Le souffle du spectateur est suspendu à chaque regard (le regard tellement transperçant de Stéphane, ou de plus en plus troublé de Camille) à chaque note, à chaque geste d’une précision rare. Je n’ai encore jamais trouvé au cinéma de personnages aussi « travaillés » que Stéphane, ambigu, complexe qui me semble avoir une existence propre, presque exister en dehors de l’écran. Là encore comme un thriller énigmatique, à chaque fois je l’interprète différemment, un peu aussi comme une sublime musique ou œuvre d’art qui à chaque fois me ferait ressentir des émotions différentes. Stéphane est-il vraiment indifférent ? Joue-t-il un jeu ? Ne vit-il qu’à travers la musique ? « La musique c’est du rêve » dit-il. Ou, selon cette citation de La Rochefoucauld que cite Sautet fait-il partie de ceux qui pensent que« Peu de gens seraient amoureux si on ne leur avait jamais parlé d’amour » ? A-t-il peur d’aimer ? Ou n’y croit-il simplement pas ? Est-il sincère quand il dit avec une froide tranquillité que Maxime n’est pas un ami, juste « un partenaire ».
Le film commence ainsi de nuit dans l’atelier et se termine de jour dans un café et entre ces deux moments, Stéphane passera de l’ombre à la lumière, d’une personnalité ombrageuse à (peut-être, là aussi, l’interprétation varie à chaque visionnage) un homme capable d’aimer. Un personnage assez proche du personnage de Martial dans « Quelques jours avec moi » (un autre film de Sautet méconnu que je vous recommande, où son regard se fait encore plus ironique et acéré, un film irrésistiblement drôle et non dénué de –douce-cruauté). « Les films de Claude Sautet touchent tous ceux qui privilégient les personnages par rapport aux situations, tous ceux qui pensent que les hommes sont plus importants que ce qu'ils font (..). Claude Sautet c'est la vitalité. » disait ainsi Truffaut.
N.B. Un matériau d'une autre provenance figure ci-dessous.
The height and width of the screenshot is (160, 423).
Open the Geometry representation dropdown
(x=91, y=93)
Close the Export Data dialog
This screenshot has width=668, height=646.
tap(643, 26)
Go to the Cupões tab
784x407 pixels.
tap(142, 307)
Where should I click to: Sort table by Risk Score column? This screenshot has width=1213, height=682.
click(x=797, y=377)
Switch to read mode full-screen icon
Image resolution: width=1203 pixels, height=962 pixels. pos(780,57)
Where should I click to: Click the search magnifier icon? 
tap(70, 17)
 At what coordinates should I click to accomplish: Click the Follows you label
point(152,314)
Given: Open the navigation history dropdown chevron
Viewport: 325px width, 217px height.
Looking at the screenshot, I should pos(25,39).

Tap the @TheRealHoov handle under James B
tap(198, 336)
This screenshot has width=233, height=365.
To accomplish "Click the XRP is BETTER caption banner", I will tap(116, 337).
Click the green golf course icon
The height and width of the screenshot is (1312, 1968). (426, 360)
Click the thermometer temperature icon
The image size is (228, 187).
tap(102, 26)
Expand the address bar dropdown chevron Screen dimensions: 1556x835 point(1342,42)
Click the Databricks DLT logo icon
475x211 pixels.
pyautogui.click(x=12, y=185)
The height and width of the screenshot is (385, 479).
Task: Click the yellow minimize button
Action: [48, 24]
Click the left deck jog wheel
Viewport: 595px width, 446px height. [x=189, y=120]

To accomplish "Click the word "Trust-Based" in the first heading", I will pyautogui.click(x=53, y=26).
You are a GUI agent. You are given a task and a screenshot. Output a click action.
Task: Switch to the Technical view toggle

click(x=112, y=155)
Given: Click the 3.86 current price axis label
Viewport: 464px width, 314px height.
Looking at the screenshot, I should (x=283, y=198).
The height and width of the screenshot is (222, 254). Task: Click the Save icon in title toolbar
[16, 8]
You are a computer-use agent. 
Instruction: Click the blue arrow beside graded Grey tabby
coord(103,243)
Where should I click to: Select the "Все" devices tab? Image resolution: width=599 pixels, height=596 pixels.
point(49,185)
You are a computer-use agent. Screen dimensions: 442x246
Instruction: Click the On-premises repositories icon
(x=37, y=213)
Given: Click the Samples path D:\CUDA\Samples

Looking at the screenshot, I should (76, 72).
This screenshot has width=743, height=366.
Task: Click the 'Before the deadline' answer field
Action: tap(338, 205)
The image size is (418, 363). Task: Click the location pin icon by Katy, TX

Et puis certaines scènes font pour moi partie des plus belles et cruelles du cinéma. Cette scène où dans une voiture, Camille lui avoue l’amour qu’il lui inspire et se livre à lui, ce à quoi Stéphane répond avec tranquillité, jubilation peut-être, froidement en tout cas : « je ne vous aime pas ». Cette scène me glace le sang à chaque fois. Et puis la scène où Camille veut l’humilier à son tour. Elle se maquille outrageusement, le rejoint au café où il a ses habitudes où il dîne avec son amie Hélène. Camille lui crie sa rancœur, sa passion, cherche à l’humilier. La scène est tranchante, violente et sublime comme la musique de Ravel jouée par Camille.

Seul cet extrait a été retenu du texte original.